[Collected data]

================

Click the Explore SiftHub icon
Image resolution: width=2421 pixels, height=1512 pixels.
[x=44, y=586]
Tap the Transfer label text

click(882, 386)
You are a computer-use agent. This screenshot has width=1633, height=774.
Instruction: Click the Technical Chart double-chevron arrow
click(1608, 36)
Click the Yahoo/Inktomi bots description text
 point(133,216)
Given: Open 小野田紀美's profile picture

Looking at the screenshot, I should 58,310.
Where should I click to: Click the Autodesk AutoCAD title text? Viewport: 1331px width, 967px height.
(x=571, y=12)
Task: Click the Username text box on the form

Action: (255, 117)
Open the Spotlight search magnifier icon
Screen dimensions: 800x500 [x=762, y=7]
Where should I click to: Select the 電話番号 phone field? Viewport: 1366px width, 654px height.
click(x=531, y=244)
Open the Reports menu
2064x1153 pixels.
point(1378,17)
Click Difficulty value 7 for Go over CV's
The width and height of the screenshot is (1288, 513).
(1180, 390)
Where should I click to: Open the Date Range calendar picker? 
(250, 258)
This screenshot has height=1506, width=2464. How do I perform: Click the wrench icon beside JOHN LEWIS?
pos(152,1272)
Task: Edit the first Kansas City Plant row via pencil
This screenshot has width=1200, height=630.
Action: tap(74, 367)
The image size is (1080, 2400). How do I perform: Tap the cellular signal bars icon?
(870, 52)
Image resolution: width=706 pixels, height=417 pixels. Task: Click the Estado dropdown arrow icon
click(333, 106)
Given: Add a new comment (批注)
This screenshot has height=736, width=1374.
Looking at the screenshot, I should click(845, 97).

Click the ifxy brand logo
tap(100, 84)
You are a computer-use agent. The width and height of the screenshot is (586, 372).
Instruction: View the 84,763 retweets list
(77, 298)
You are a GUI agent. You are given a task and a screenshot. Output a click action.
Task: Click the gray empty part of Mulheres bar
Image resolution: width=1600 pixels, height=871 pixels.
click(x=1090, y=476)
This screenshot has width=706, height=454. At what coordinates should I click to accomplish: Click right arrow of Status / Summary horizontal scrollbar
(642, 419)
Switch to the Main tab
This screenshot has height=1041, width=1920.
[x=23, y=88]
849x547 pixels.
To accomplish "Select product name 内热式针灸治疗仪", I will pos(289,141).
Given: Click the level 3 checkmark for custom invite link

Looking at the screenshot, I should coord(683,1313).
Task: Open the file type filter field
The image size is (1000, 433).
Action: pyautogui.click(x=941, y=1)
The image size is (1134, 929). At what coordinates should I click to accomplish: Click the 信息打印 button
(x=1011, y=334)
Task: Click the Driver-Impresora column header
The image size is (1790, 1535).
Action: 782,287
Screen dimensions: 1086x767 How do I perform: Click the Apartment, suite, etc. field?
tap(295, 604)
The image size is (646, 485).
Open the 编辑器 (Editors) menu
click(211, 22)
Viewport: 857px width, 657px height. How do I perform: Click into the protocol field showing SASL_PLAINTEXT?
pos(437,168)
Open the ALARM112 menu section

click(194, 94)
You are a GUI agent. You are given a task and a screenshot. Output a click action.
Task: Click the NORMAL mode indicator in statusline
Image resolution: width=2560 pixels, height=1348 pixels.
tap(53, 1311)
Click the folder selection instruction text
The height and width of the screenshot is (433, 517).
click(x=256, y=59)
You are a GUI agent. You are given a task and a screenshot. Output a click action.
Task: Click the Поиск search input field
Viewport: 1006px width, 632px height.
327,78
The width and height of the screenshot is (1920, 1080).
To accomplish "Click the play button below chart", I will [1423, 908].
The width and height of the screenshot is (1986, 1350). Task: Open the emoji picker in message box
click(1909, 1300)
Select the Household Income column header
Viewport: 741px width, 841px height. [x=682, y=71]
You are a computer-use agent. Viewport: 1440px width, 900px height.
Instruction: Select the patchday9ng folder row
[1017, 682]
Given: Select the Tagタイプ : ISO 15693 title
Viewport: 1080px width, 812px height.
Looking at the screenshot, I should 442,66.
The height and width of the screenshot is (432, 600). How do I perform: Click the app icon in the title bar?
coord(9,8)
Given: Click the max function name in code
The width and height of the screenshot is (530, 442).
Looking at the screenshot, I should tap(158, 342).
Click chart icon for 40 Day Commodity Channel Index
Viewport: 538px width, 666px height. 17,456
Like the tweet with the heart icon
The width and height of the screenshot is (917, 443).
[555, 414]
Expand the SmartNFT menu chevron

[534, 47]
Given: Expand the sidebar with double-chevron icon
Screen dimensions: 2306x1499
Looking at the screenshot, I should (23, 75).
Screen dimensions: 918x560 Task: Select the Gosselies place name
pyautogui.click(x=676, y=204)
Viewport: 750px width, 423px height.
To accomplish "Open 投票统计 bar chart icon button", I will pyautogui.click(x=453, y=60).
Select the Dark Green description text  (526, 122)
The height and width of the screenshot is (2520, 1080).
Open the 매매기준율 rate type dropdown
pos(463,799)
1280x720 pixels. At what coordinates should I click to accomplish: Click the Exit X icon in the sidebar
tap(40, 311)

================

▸ Problem to solve
Revise the lines above by changing "Autodesk AutoCAD" to "Autodesk Revit" wherever it occurs, leaving everything else as it is.

▸ Expected output
Click the Explore SiftHub icon
Image resolution: width=2421 pixels, height=1512 pixels.
[x=44, y=586]
Tap the Transfer label text

click(882, 386)
You are a computer-use agent. This screenshot has width=1633, height=774.
Instruction: Click the Technical Chart double-chevron arrow
click(1608, 36)
Click the Yahoo/Inktomi bots description text
 point(133,216)
Given: Open 小野田紀美's profile picture

Looking at the screenshot, I should 58,310.
Where should I click to: Click the Autodesk Revit title text? Viewport: 1331px width, 967px height.
(x=571, y=12)
Task: Click the Username text box on the form

Action: (255, 117)
Open the Spotlight search magnifier icon
Screen dimensions: 800x500 [x=762, y=7]
Where should I click to: Select the 電話番号 phone field? Viewport: 1366px width, 654px height.
click(x=531, y=244)
Open the Reports menu
2064x1153 pixels.
point(1378,17)
Click Difficulty value 7 for Go over CV's
The width and height of the screenshot is (1288, 513).
(1180, 390)
Where should I click to: Open the Date Range calendar picker? 
(250, 258)
This screenshot has height=1506, width=2464. How do I perform: Click the wrench icon beside JOHN LEWIS?
pos(152,1272)
Task: Edit the first Kansas City Plant row via pencil
This screenshot has width=1200, height=630.
Action: tap(74, 367)
The image size is (1080, 2400). How do I perform: Tap the cellular signal bars icon?
(870, 52)
Image resolution: width=706 pixels, height=417 pixels. Task: Click the Estado dropdown arrow icon
click(333, 106)
Given: Add a new comment (批注)
This screenshot has height=736, width=1374.
Looking at the screenshot, I should click(845, 97).

Click the ifxy brand logo
tap(100, 84)
You are a computer-use agent. The width and height of the screenshot is (586, 372).
Instruction: View the 84,763 retweets list
(77, 298)
You are a GUI agent. You are given a task and a screenshot. Output a click action.
Task: Click the gray empty part of Mulheres bar
Image resolution: width=1600 pixels, height=871 pixels.
click(x=1090, y=476)
This screenshot has width=706, height=454. At what coordinates should I click to accomplish: Click right arrow of Status / Summary horizontal scrollbar
(642, 419)
Switch to the Main tab
This screenshot has height=1041, width=1920.
[x=23, y=88]
849x547 pixels.
To accomplish "Select product name 内热式针灸治疗仪", I will pos(289,141).
Given: Click the level 3 checkmark for custom invite link

Looking at the screenshot, I should coord(683,1313).
Task: Open the file type filter field
The image size is (1000, 433).
Action: pyautogui.click(x=941, y=1)
The image size is (1134, 929). At what coordinates should I click to accomplish: Click the 信息打印 button
(x=1011, y=334)
Task: Click the Driver-Impresora column header
The image size is (1790, 1535).
Action: 782,287
Screen dimensions: 1086x767 How do I perform: Click the Apartment, suite, etc. field?
tap(295, 604)
The image size is (646, 485).
Open the 编辑器 (Editors) menu
click(211, 22)
Viewport: 857px width, 657px height. How do I perform: Click into the protocol field showing SASL_PLAINTEXT?
pos(437,168)
Open the ALARM112 menu section

click(194, 94)
You are a GUI agent. You are given a task and a screenshot. Output a click action.
Task: Click the NORMAL mode indicator in statusline
Image resolution: width=2560 pixels, height=1348 pixels.
tap(53, 1311)
Click the folder selection instruction text
The height and width of the screenshot is (433, 517).
click(x=256, y=59)
You are a GUI agent. You are given a task and a screenshot. Output a click action.
Task: Click the Поиск search input field
Viewport: 1006px width, 632px height.
327,78
The width and height of the screenshot is (1920, 1080).
To accomplish "Click the play button below chart", I will [1423, 908].
The width and height of the screenshot is (1986, 1350). Task: Open the emoji picker in message box
click(1909, 1300)
Select the Household Income column header
Viewport: 741px width, 841px height. [x=682, y=71]
You are a computer-use agent. Viewport: 1440px width, 900px height.
Instruction: Select the patchday9ng folder row
[1017, 682]
Given: Select the Tagタイプ : ISO 15693 title
Viewport: 1080px width, 812px height.
Looking at the screenshot, I should 442,66.
The height and width of the screenshot is (432, 600). How do I perform: Click the app icon in the title bar?
coord(9,8)
Given: Click the max function name in code
The width and height of the screenshot is (530, 442).
Looking at the screenshot, I should tap(158, 342).
Click chart icon for 40 Day Commodity Channel Index
Viewport: 538px width, 666px height. 17,456
Like the tweet with the heart icon
The width and height of the screenshot is (917, 443).
[555, 414]
Expand the SmartNFT menu chevron

[534, 47]
Given: Expand the sidebar with double-chevron icon
Screen dimensions: 2306x1499
Looking at the screenshot, I should (23, 75).
Screen dimensions: 918x560 Task: Select the Gosselies place name
pyautogui.click(x=676, y=204)
Viewport: 750px width, 423px height.
To accomplish "Open 投票统计 bar chart icon button", I will pyautogui.click(x=453, y=60).
Select the Dark Green description text  (526, 122)
The height and width of the screenshot is (2520, 1080).
Open the 매매기준율 rate type dropdown
pos(463,799)
1280x720 pixels. At what coordinates should I click to accomplish: Click the Exit X icon in the sidebar
tap(40, 311)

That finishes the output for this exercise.